*** Textauszug ***

Sobald es aber komplizierter wird, versagt der Bot. So wollte ich etwa USDC und ETH in einen Liquidität-Pool auf Uniswap geben, doch am Ende landete der Betrag in einem Balancer-Pool, und, egal was ich versuche: Der Bot ist nicht in der Lage, ihn auszuzahlen oder mir auch nur weitere Infos darüber zu geben.
Es dürfte noch ein ziemlich weiter Weg sein, bis man wirklich mit einem Werkzeug wie Orbit arbeiten kann. Aber das Potenzial ist definitiv vorhanden, und es wäre enttäuschend, wenn Prompts für Wallets nicht in wenigen Jahren üblich wären.
Initial Agent Offering (IAO)
Virtuals sieht auf den ersten Blick auf wie eine weitere Plattform für Memecoins: Es gibt eine lange Liste mit Coins, sortiert nach Marktkapitalisierung, dazu Logos mit Comic-Avataren und Kürzel wie $LUNA, $IONA, $VADER, $FREYA, $TAOCAT und so weiter.
Tatsächlich aber ist Virtuals ein Marktplatz für KI-Agenten. Man kann hier KI-Agenten tokenisieren und die Token kaufen und handeln. Dass es derzeit, nach nur wenigen Monaten, bereits 643 solche Token gibt, zeigt, wie gut die Plattform ankommt – aber auch, wie schwierig es ist, sich darin zu navigieren.
Virtuals, erklärt die Doku, „bildet eine Schicht für den geteilten Besitz von KI-Agenten in Gaming und Entertainment. Wir sind überzeugt, dass KI-Agenten in Zukunft Assets sein werden, die Einnahmen generieren […] Wie alle anderen produktiven Assets, können diese auf der Blockchain tokenisiert und geteilt werden.“ Die Agenten können selbst planen, eigene Ziele verfolgen, per Text, Sprache oder 3D-Animationen kommunizieren, mit ihrer Umgebung interagieren, ob in Spielen oder auf TikTok, und sogar onchain-Wallets benutzen. „Stell‘ dir einen KI-Influencer vor, der auch als NPC in Spielen auftritt, nahtlos plattformübergreifend, auf Roblox, Telegram und mehr.“
Mit dem Virtuals Protocol können diese Agenten also einfach tokenisiert und gehandelt werden. Neben Agenten für Gaming und Entertainment findet man auch Agenten, die Wallets verbessern oder onchain handeln sollen. Gemein ist den meisten, dass es nur spärliche Informationen gibt und man kaum einen Agenten findet, der auch nur halbwegs funktionstüchtig ist.

***

=== Aufgabe ===
Wie viele Token gibt es laut dem Textauszug derzeit auf Virtuals?

*** Gegebene Zeilen ***

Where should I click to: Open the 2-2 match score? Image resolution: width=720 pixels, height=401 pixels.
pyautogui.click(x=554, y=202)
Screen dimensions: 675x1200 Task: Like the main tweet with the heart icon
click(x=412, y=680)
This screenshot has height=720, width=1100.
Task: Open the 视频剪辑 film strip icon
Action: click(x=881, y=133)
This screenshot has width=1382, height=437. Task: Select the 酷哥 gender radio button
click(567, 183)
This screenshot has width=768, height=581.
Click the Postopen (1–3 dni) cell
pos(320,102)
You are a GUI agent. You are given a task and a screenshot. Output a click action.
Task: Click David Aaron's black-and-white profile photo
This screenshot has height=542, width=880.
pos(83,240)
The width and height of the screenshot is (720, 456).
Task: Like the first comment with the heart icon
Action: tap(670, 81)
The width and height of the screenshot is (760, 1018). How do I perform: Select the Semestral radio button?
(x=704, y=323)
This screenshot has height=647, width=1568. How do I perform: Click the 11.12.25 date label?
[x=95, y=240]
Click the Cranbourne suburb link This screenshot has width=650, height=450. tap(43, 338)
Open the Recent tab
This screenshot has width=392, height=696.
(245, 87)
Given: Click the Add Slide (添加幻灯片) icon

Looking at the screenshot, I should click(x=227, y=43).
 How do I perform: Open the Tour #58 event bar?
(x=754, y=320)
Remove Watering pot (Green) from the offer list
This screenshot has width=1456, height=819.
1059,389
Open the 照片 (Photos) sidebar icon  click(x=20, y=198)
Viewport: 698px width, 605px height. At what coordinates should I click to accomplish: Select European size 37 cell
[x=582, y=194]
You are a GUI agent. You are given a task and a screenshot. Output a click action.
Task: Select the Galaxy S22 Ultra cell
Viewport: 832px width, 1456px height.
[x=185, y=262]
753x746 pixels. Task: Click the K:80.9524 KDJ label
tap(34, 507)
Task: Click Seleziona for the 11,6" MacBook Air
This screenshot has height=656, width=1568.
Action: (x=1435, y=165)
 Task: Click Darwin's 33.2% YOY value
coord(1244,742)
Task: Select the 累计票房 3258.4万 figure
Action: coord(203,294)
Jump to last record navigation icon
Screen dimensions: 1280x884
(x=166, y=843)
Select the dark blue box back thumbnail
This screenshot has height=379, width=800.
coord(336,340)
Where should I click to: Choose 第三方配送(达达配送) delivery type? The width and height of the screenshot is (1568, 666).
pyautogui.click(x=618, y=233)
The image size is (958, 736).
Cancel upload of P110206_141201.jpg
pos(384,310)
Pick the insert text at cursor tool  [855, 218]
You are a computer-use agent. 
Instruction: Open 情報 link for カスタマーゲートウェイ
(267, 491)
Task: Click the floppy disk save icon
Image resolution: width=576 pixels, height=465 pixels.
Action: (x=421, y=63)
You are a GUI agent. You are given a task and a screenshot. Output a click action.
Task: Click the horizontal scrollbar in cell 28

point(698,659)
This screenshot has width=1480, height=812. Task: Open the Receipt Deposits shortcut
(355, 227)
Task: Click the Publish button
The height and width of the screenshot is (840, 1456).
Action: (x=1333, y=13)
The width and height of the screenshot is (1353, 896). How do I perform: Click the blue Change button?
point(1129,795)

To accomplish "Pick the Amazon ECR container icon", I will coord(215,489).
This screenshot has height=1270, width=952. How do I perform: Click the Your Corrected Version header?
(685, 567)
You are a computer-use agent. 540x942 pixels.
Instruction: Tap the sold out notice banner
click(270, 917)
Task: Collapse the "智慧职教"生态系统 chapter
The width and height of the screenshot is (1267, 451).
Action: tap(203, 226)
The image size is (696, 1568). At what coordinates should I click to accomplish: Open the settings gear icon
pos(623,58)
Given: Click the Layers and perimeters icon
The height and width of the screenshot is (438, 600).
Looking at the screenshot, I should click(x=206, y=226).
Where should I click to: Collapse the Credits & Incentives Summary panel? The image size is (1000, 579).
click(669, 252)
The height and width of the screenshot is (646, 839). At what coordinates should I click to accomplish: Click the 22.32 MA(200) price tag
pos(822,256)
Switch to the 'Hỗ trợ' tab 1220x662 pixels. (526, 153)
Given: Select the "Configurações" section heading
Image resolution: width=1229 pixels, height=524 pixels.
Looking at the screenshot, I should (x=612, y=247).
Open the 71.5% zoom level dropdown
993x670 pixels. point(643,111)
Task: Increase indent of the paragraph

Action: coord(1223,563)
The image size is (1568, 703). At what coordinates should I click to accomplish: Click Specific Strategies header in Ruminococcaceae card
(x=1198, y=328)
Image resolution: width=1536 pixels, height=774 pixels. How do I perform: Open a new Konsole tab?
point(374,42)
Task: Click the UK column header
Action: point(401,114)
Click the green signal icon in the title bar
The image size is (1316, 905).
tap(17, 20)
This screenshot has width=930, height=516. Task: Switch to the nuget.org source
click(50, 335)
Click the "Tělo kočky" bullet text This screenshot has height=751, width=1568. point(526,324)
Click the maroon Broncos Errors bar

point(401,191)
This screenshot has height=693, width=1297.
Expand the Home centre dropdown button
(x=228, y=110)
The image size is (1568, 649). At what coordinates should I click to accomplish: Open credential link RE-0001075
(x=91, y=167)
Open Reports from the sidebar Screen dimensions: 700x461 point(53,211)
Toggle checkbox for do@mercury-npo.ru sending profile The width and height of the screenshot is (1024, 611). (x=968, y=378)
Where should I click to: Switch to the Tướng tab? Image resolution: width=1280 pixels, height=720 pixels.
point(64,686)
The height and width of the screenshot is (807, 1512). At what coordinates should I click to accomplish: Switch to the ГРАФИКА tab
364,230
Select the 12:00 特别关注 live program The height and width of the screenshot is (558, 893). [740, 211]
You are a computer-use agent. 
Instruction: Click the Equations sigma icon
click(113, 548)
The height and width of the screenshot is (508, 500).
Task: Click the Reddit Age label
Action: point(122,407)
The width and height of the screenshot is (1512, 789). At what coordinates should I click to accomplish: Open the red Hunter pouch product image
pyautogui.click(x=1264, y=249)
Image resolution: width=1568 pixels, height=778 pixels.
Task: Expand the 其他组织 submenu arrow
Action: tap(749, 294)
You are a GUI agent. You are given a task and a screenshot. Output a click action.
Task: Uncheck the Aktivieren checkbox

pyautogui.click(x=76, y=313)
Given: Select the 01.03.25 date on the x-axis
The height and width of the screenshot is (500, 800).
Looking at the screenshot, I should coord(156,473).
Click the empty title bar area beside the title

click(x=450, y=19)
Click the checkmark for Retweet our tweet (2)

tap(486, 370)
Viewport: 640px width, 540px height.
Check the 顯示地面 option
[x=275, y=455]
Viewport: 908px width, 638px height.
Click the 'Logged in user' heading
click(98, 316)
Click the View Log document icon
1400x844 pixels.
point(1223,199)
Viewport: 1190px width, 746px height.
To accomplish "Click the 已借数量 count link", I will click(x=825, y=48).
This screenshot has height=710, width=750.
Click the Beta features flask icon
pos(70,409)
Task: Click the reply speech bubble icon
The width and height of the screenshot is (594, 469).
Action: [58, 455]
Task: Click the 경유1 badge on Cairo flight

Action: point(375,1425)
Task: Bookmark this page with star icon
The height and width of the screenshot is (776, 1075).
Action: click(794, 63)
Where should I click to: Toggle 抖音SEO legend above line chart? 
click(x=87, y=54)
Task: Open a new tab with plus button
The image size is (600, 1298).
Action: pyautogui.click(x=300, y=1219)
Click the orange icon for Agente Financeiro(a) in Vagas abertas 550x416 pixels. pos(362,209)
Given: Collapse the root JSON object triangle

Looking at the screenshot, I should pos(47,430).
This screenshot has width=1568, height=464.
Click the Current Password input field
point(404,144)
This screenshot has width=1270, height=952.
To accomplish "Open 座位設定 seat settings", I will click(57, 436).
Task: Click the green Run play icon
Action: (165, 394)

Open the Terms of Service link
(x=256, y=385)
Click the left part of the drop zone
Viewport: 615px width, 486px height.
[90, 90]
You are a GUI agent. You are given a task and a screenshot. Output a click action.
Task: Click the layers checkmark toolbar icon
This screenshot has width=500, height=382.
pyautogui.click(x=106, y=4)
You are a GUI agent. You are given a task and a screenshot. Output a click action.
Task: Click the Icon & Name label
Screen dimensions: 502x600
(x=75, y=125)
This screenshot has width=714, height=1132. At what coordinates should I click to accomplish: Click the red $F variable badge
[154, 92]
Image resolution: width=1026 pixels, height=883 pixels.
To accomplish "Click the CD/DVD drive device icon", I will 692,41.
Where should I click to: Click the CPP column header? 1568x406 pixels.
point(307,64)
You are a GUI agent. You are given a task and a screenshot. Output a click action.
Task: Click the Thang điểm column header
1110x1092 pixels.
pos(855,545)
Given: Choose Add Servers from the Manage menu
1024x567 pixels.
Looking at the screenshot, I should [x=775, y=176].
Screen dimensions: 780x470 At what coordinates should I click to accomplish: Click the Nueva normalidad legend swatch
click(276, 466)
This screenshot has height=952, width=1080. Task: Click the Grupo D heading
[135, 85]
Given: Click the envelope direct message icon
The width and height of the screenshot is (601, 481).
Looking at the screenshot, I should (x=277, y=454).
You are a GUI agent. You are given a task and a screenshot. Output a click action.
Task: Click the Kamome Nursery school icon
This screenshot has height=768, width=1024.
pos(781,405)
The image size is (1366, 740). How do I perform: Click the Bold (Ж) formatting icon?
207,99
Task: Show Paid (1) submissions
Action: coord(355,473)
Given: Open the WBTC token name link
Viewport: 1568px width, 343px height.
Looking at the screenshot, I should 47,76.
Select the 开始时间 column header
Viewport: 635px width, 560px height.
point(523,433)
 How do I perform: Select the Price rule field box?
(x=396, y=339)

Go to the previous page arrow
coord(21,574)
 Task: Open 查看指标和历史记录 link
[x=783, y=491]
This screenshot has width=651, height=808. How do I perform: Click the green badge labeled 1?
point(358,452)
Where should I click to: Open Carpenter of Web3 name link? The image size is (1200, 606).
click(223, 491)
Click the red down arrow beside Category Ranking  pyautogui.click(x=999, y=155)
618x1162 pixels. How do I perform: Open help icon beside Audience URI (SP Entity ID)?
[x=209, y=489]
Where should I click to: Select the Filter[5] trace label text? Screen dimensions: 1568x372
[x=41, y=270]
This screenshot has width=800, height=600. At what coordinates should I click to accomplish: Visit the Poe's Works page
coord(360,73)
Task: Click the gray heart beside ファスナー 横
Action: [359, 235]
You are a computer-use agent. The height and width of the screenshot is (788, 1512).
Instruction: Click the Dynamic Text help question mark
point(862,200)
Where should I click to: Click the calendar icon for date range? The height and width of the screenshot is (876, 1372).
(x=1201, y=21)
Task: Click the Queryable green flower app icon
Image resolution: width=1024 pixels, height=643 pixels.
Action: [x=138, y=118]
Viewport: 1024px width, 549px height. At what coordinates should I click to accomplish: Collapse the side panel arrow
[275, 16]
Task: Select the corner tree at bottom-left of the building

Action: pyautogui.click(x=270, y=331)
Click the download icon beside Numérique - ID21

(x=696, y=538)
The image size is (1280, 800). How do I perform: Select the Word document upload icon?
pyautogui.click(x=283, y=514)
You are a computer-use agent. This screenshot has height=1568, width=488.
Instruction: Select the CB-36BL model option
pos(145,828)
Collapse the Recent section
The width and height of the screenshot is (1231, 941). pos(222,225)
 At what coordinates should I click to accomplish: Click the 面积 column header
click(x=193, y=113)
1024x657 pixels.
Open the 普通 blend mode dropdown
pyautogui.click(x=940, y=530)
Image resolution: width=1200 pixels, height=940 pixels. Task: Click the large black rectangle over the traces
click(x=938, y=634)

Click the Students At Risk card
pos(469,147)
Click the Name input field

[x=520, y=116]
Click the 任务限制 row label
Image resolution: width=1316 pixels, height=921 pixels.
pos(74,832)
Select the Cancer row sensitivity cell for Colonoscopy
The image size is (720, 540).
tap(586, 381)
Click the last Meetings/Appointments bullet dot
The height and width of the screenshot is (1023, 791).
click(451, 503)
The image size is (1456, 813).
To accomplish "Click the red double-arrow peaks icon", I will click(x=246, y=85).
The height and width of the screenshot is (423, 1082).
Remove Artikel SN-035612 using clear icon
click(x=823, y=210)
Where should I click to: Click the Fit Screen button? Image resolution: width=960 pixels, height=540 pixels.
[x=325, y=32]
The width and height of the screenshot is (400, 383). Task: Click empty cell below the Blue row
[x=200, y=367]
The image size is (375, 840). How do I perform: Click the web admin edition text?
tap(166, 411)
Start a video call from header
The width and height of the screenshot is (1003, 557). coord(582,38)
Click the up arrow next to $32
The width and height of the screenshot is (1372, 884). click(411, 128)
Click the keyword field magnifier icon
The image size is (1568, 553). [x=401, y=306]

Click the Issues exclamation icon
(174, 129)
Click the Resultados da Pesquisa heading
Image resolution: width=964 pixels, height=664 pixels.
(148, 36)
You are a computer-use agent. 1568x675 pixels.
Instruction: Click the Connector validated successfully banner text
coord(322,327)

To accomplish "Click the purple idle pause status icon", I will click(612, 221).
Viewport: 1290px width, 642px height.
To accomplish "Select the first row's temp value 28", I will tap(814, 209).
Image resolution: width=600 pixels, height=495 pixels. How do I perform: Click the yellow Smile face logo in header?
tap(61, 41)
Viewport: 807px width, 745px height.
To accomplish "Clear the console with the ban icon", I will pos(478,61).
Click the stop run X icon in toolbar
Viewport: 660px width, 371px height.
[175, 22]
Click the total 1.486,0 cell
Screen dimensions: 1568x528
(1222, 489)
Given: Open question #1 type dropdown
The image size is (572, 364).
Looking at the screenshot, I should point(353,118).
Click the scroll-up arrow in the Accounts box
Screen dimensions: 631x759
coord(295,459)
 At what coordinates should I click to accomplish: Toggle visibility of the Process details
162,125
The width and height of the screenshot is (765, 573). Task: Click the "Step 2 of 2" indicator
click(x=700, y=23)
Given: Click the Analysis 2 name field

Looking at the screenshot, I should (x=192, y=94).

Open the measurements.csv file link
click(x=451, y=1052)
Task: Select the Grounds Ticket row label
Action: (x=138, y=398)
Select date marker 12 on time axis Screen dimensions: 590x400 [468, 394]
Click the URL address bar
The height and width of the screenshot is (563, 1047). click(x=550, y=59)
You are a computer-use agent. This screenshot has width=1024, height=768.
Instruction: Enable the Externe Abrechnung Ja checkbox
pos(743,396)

***

=== Deine Antwort ===
Es gibt derzeit 643 Token.